中文摘要：

通过在两个具有不同内源性生长抑素受体（SSTR）表达谱的癌细胞系capan-2和A549中过表达SSTR2，用生长抑素类似物（SSA）奥曲肽或者伐普肽（RC-160）处理实验组的癌细胞，对过表达SSTR2和生长抑素类似物的抗肿瘤增殖效果通过细胞增殖实验进行了研究，而且进一步通过免疫印记的方法研究了SSA／SSTR2涉及的信号通路．结果表明，过表达SSTR2明显抑制了内源性SSTR2表达阳性和阴性癌细胞增殖，而单独使用奥曲肽或者伐普肽对癌细胞增殖影响甚微．然而，在过表达SSTR2的癌细胞中奥曲肽或者伐普肽则可明显抑制癌细胞的增殖，而且具有剂量依赖性．深入研究发现SSA／SSTR2是通过细胞周期阻滞和促凋亡来抑制细胞增殖．结果提示SSTR2可作为候选基因用于本身SSTR2表达阳性或阴性肿瘤的基因治疗，细胞内SSTR2的水平可能是影响肿瘤进程和SSA治疗效果的一个关键因素．

英文摘要：

Exogenous human SSTR2 was overexpressed in two cancer cell lines, capan-2 ceils and A549 cells, which have different expression profiles of endogenous SSTRs. The experimental cancer cells were treated with octreotide or RC-160 at different concentrations. The anti-tumor effects of SSTR2 over- expression and the treatment of octreotide/RC-160 were studied by cell proliferation assessment. The potential pathways involved in SST/SSTR2 signaling were investigated using immunoassays. The results presented in this study showed that overexpression of SSTR2 dramatically inhibited the proliferation of both SSTR2-positive and SSTR2-negative cancer cells. Application of octreotide/RC-160 alone resulted in minimal impact on cancer ceil proliferation. However, Octreotide/RC-160 significantly inhibited the proliferation of cancer ceils overexpressing SSTR2 in a dose-dependent fashion.

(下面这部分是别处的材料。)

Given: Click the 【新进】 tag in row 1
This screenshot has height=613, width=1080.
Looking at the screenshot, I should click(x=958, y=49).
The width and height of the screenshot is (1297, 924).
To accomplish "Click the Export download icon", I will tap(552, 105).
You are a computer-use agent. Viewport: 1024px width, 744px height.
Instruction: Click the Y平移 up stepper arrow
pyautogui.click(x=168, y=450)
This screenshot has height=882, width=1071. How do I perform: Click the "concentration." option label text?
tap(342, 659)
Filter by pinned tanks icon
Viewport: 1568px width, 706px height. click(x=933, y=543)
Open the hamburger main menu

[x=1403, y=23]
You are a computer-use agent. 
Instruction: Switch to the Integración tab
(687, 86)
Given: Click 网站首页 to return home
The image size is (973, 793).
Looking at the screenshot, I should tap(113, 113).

Further investigations demonstrated that SSA/SSTR2 inhibited proliferation via both cell cycle arresting and promoting apoptosis. It suggested that SSTR2 could be a promising candidate for gene therapy for both SSTR2-positive and SSTR2-negative tumors. The cellular level of SSTR2 might be a critical factor that affects both tumor progression and the outcomes of somatostatin analogue treatment.